俺は介護の仕事を長年やってきているが、患者には極力思い入れを入れないようにしている。真面目な話をすれば、自分の好き嫌いで対応の差が出るのは論外……というのは実はどちらかといえば建前で、本音は別のところにある。要は「別れがキツくなるから」。


基本的に、この世界には"お別れ"の概念しかない。昨日までは意志疎通が取れていても、急に状態が落ちて、何も言えなくなったり。久々に同じ人を見たら、全く歩けなくなって、表情も変わっていたり。そしてある人は永眠したり……。


正直、そんなことにいちいち思い入れを入れていたら、仕事として続けられない。しかし対応は機械的に、ではなく、いかに自然に、さも「すごく心配していますよ」という雰囲気を出す。しかし裏では、ドライに割りきっている……はず。そうでないと続けられない。……はず。


仕事だからやっている。別に個人に思い入れなんて思わない。なるようになるしかない。人はいずれ死んでしまう。


……そういうポリシーだったんだけど。


今日、患者の婆さんと話したときに、思わず言葉に詰まってしまった。


その人は、脚を悪くしてしまったんだけど、いつも前向きな言葉を話している人で。認知症ははし。最近入ってきて、一緒に働いている外人の青年のことを気に入って、可愛がってくれていて。


なんか、そういう光景が一気にフラッシュバックしてしまい……。


今度の退院日には自分は出勤でないことを伝えると、両手を差し出してきて、「本当に色々お世話になったね。頑張ってね!」と。


……。



……………。




お礼を言うのはこちらの方……。

あなたが優しくしてくれたから、彼もたぶん続けられている。自分の母親とさほど変わらない年齢で、……。……だめだ、これはアカン。

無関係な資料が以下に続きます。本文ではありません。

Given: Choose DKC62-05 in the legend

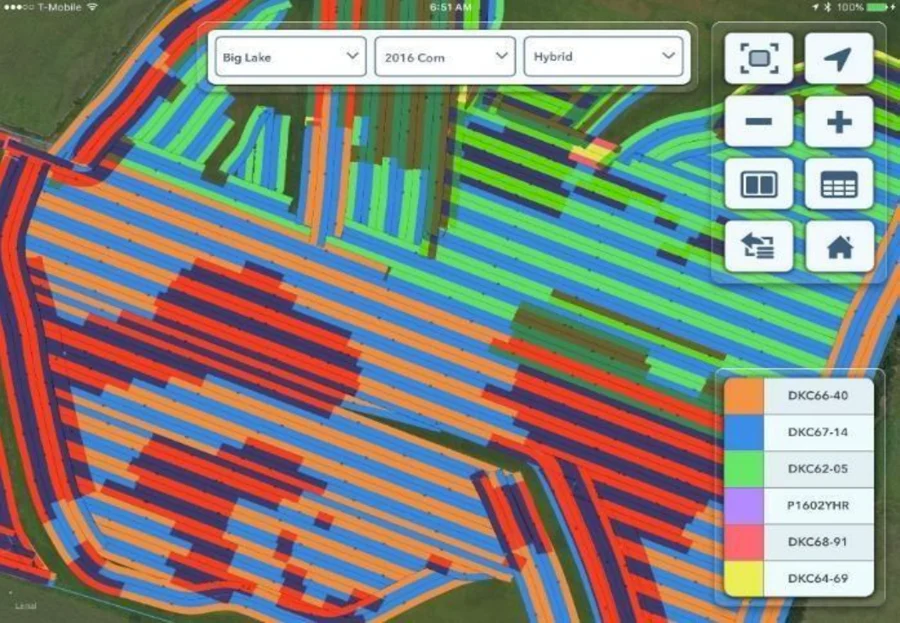Looking at the screenshot, I should [x=817, y=469].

この仕事をしていて、泣いたのは二回目。最初は介護を初めて間もない頃、もう看取りレベルの婆さんが入ってきて、朝のオムツ交換をしたときかな? 「もう死んでしまいたい」と、寝たきりで何も出来ず、介助される辛さをポロっと話したときに、居たたまれなくなり……。「そんなこと言わないでください」と言いたいのに、言葉にならない。そういう自分の様子を見て、「あんたは優しいのね」と言われ、……。数日後くらいに、その方は亡くなった。当日担当した介護士は、まだ始めたばかりで、相当堪えたらしく、結局辞めてしまった。



で、何が言いたいのかというと?



なんだろうね。ようわからん(笑)。



介護士で、「頑張って仕事しよう!」という人達は、俺はあまり信用ならんと思ってるよ。介護なんて、相手に合わせることしか出来ないんだから。ちゃんとやる、なんてそもそも当たり前のこと。頑張るのはおめーじゃねえよ、と。大体思いが強すぎてバーンアウトしたり、思うようにならずに勝手にイライラしたり。お前が主体じゃねーんだよ。……別に誰に言ってるわけでもないんだけど(笑)。たまにいるのよ、本当に。


ま、この考え方が正しいのかどうかも、わからんけどね。